Tra i circa quaranta creditori indicati per l’inserimento nel fallimento c’è anche il Comune di Latina, rappresentato dall’avvocato Francesco Cavalcanti, che deve percepire oltre centomila euro, somma corrispondente all’aggio che la coop aveva garantito per la raccolta di abiti usati. Una percentuale da calcolare in base al peso degli indumenti raccolti negli appositi contenitori nell’ambito della raccolta differenziata.
Le domande di insinuazione al fallimento dovranno essere esaminate nell’udienza del 23 marzo prossimo ma al momento non è chiaro se i soldi dell’aggio dovessero effettivamente essere versati al Comune oppure alla società in house Abc che si occupa di tutto il servizio dei rifiuti in città.
La liquidazione della cooperativa è stata avviata dal curatore del fallimento della Rau, l’avvocato Federica Croce.

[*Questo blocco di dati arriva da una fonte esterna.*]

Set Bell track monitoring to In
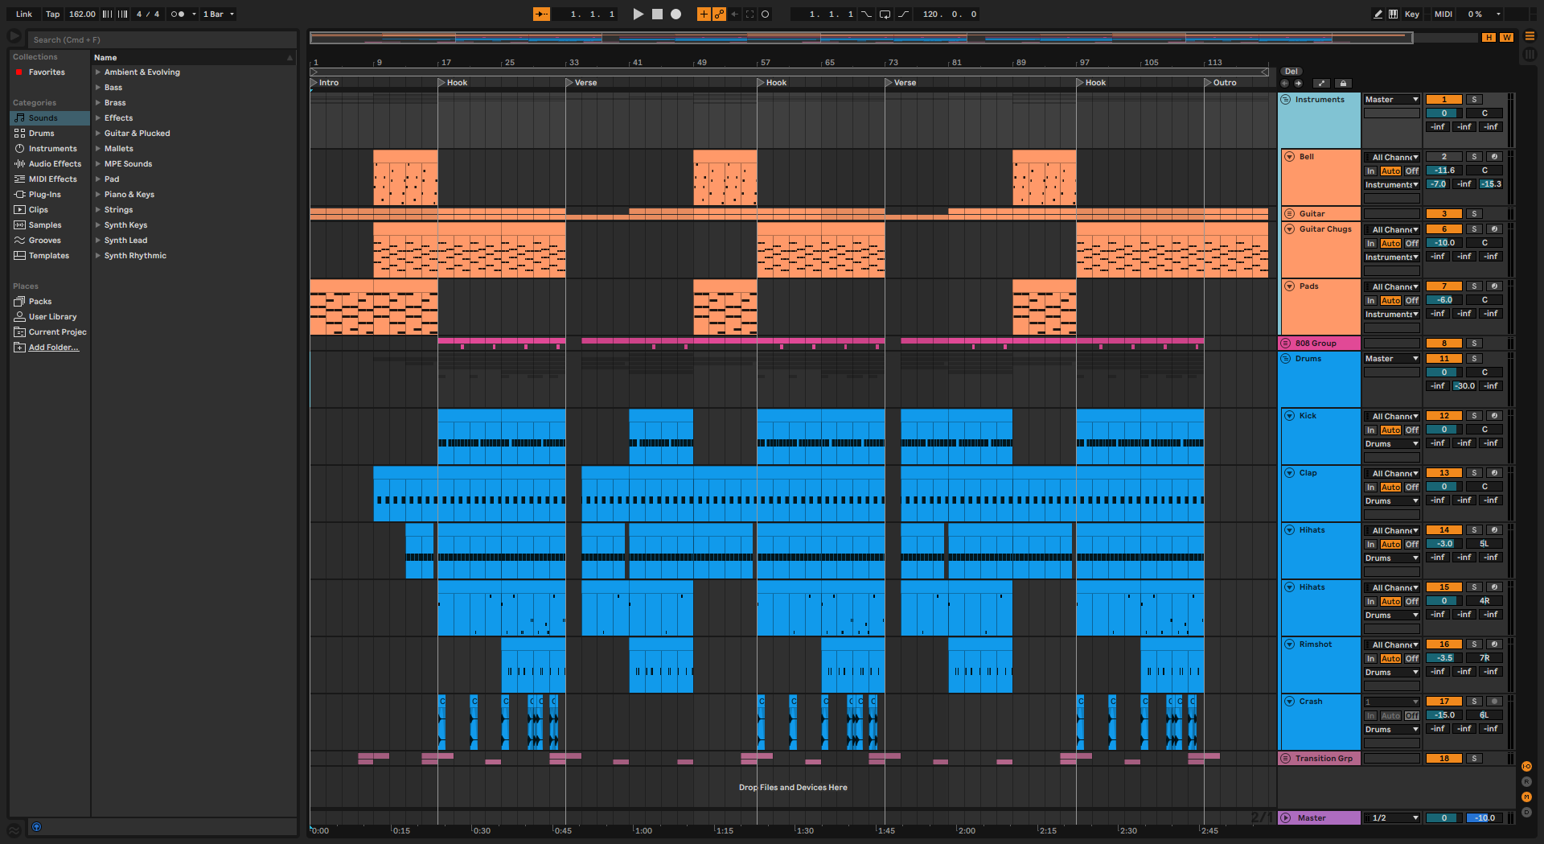1544x844 pixels. (1371, 171)
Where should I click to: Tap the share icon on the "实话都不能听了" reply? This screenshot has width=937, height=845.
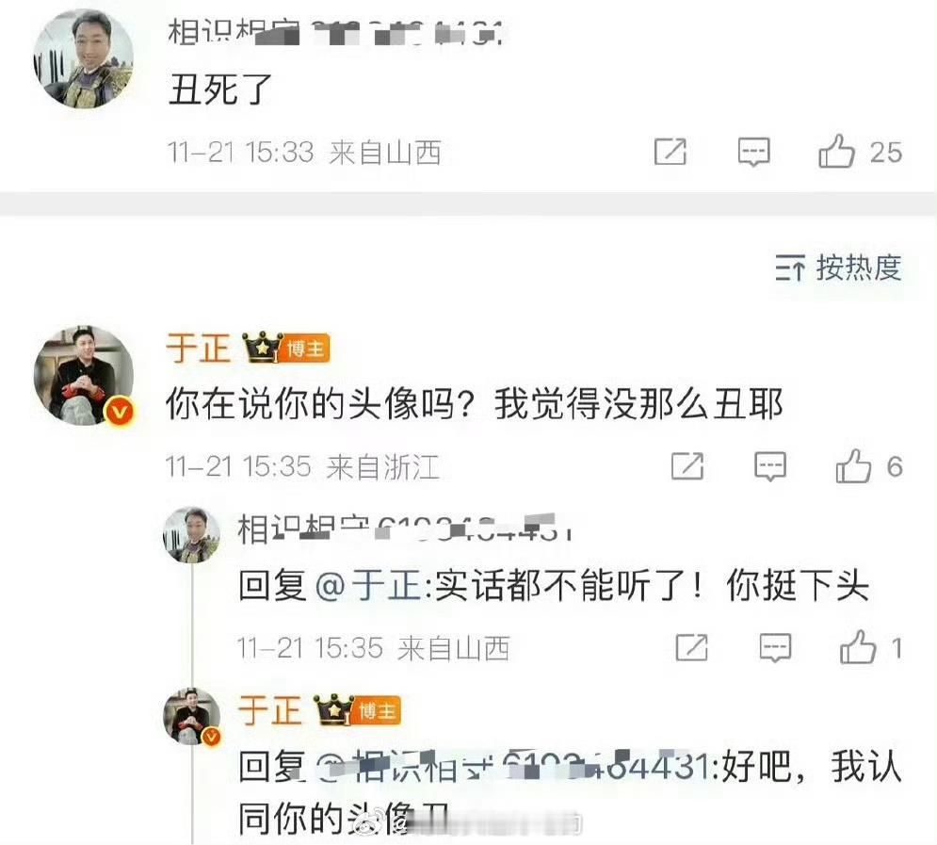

Gli indumenti venivano depositati dai cittadini in appositi contenitori e poi ritirati dalla coop che in base al peso doveva versare il relativo aggio, ma questo flusso si è interrotto in concomitanza con la crisi aziendale e all’inizio del 2026 l’amministrazione comunale si è trovata con una serie di fatture mensili non saldate, che adesso costituiscono la prova utile ad insinuarsi nel fallimento per cercare di recuperare quella somma.
Quasi tutti i 40 creditori sono altrettanti Comuni del Lazio che si trovano nelle medesime condizioni in quanto la coop Rau era uno dei pochi soggetti sul territorio in grado di garantire questo tipo di servizio e di inserire gli indumenti usati nella filiera dello smaltimento e del riciclo.